Tucson leaders look to tighten gun ordinance
TUCSON, AZ (Tucson News Now) - Tucson city unanimously passed an an updated amendment to its ordinance restricting the city's gun ordinance covering the Tucson Convention Center on Wednesday, July 6, at the council's study session.
In 2013, the city passed an ordinance which requires gun sales on city property to be subject to background checks.
It effectively ended the traditional gun shows and sales at the TCC. None has been held there since 2012.
The new restrictions to the present ordinance "would add a requirement that would prohibit the sale of any weapon, .22 gauge or larger, that is capable of firing 10 or more rounds without reloading, and/or the sale of any clip or magazine that is capable of holding 10 or more rounds of ammunition."
The restrictions are supported by Ward 1 Council member Steve Kozachik and Ward 3 member Karin Uhlich.
"We're just simply seeking to be sure that our venue, the Tucson Convention Center be managed appropriately and reflect the will of the people of Tucson," said Uhlich.
But the new restrictions may not be all they seem.
The state legislature passed Senate Bill 1266 in this legislative session and Gov. Doug Ducey signed it in May.
The bill prohibits Tucson or any other municipality or county from passing any and all gun laws or restrictions.
A violation calls for a $50,000 fine.
City leaders met in executive session last month to discuss options and to look for a way to challenge the ban.

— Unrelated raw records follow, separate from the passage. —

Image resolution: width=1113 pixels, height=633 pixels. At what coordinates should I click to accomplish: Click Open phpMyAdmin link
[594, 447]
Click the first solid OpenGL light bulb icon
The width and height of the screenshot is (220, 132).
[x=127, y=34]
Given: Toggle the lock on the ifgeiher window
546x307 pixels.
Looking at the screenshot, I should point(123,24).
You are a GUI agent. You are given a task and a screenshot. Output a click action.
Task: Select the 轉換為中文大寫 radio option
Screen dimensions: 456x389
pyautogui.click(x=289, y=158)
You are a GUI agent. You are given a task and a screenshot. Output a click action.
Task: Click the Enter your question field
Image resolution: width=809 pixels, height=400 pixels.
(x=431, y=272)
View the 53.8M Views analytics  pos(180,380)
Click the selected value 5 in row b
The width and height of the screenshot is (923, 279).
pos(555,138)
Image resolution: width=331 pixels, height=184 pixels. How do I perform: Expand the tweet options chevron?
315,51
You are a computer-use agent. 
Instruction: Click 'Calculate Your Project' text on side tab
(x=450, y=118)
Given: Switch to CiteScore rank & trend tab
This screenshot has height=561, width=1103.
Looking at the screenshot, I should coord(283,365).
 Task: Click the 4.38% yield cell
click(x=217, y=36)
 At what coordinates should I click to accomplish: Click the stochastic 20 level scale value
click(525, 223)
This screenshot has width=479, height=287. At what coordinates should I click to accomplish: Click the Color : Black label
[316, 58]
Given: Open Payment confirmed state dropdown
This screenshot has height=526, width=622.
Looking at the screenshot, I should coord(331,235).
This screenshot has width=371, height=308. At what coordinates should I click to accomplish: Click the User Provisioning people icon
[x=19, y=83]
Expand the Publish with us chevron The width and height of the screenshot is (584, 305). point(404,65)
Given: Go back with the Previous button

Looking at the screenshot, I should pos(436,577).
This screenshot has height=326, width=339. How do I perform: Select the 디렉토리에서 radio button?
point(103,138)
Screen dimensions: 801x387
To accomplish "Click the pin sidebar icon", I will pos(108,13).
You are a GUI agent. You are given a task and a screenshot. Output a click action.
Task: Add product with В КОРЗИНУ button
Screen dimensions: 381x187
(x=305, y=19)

But Kozachik says the ordinance amendment, while it may provoke the state, that is not the intent.
"This is beyond symbolism, he said. "This is a statement of principle that this governing body has not only the right but an obligation to embrace," he said.
But it goes even deeper still.
State lawmakers also passed SB 1487 which the governor signed in March.
It states Tucson, or any other municipality or county government cannot pass a law or ordinance which is "in violation of state law."
Any lawmaker can ask for an Arizona Attorney General investigation and if found guilty, the penalty is withholding state shared revenues.
In Tucson's case, that could be millions of dollars.
But Tucson is confident it will prevail as it has in recent state challenges to its election laws.
Tucson is a charter city which gives it considerable leeway to determine its own destiny without interference from state government.
The city feels confident it will win the case.
When it passed the ordinance in 2013 there were threats from lawmakers but no lawsuit or challenge materialized.